The orchestrator loop lives in backend/orchestrate.py:
response = client.models.generate_content(
model=model_used,
contents=contents,
config=config,
)
function_calls = getattr(response, "function_calls", None) or []
if not function_calls:
return response_text(response), used_tools, model_used
If Gemini asks for tools, we route those requests to Python:
tool_result = call_orchestrator_tool(call.name, args, student_id, trace)
tool_results.append(
types.Part.from_function_response(name=call.name, response=tool_result)
)
contents.append(types.Content(role="tool", parts=tool_results))
That last line is important: it gives Gemini the tool results so it can keep reasoning with fresh information.
Tools vs Subagents
A normal tool is a Python function. Example from backend/data_tools.py:
def get_student_history(studentID: str) -> dict[str, Any]:
students = load_json("students.json")
student = students.get(studentID)
if student is None:
return {"status": "not_found", "studentID": studentID}
return {"status": "success", "studentID": studentID, **student}
A subagent is also exposed like a tool, but instead of directly reading JSON, it runs its own smaller agent loop.
The orchestrator only sees these two "tools":
ORCHESTRATOR_TOOL_SCHEMAS = [
{"name": "EligibilityAgent", ...},
{"name": "ReviewsAgent", ...},
]
Then the Python router calls the right subagent:
def call_orchestrator_tool(name, args, student_id, trace):
if name == "EligibilityAgent":
return run_eligibility_agent(args["question"], student_id, trace)
if name == "ReviewsAgent":
return run_reviews_agent(args["question"], trace)

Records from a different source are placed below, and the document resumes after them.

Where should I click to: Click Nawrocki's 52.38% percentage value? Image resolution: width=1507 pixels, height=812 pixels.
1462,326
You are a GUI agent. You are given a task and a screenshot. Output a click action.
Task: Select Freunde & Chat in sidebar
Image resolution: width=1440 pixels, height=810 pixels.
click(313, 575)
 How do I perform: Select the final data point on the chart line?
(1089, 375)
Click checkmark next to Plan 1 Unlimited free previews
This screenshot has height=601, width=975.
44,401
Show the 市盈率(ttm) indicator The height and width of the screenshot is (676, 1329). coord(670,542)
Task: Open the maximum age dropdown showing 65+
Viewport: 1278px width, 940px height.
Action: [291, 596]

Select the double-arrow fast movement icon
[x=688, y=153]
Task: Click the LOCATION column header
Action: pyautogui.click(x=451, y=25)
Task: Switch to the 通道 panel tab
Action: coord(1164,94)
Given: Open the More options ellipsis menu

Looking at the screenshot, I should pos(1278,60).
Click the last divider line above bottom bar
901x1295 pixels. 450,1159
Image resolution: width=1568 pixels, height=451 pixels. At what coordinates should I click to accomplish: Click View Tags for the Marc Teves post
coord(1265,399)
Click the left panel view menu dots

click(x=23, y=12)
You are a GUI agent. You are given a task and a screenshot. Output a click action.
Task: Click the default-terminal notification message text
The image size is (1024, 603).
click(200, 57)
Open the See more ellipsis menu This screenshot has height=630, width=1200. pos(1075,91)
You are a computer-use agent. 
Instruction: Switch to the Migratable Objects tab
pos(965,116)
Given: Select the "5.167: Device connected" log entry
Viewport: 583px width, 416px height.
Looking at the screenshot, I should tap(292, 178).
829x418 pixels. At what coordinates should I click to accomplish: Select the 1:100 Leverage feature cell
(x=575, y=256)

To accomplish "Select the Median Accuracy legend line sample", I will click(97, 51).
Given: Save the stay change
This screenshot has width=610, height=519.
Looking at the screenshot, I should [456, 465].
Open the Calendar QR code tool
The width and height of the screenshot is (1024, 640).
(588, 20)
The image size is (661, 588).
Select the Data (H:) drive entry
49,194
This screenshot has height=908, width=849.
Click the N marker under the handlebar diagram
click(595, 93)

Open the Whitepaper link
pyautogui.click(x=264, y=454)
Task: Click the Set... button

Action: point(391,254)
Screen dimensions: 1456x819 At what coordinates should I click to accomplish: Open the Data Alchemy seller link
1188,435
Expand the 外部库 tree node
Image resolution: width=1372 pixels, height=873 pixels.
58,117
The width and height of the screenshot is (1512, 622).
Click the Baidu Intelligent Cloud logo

So the orchestrator delegates:
- Eligibility questions go to
EligibilityAgent. - Professor review questions go to
ReviewsAgent.
The Subagents
The eligibility subagent has course-planning tools:
GetStudentHistory
GetCourseCatalog
GetCourseInfo
The reviews subagent has review data:
GetRMPScore
Both subagents use the same pattern as the orchestrator:
config = types.GenerateContentConfig(
system_instruction=instruction,
tools=[types.Tool(function_declarations=tool_schemas)],
)
That means each agent gets:
- instructions for how to behave
- a list of tools it is allowed to call
- a conversation history called
contents
Trace
The frontend shows a trace after each response. This is there so you can see the agent thinking path without guessing.
You will see events like:
orchestrator - llm_request
orchestrator - tool_call_started
eligibility_agent - tool_calls_requested
eligibility_agent - tool_call_finished
reviews_agent - final_answer
orchestrator - final_answer
If something goes wrong, the trace tells you where:
- Did the orchestrator call the wrong subagent?
- Did a subagent call the wrong tool?
- Did a tool return
not_found? - Did Gemini return an API error?
Tiny debugger, big usefulness.
How This Connects To MCP
Right now the tools read local JSON files. That keeps the workshop easy to run.
But the shape is already MCP-friendly:
GetRMPScore today -> reads backend/data/rmp_reviews.json
GetRMPScore later -> calls a Brave Search MCP server
The agent does not need to know whether the tool reads JSON, calls an API, or
uses MCP. It just asks for GetRMPScore, and Python handles the implementation.
Summary
What we created is an LLM orchestrator that can call specialized subagents, and those subagents can call Python functions as tools. By breaking the task into smaller parts, each subagent handles one focused job and passes its result back to the orchestrator. The orchestrator then combines those results to reason across multiple steps and produce the final answer. This lets the system gather information it knows how to access through tools instead of relying only on the model's memory.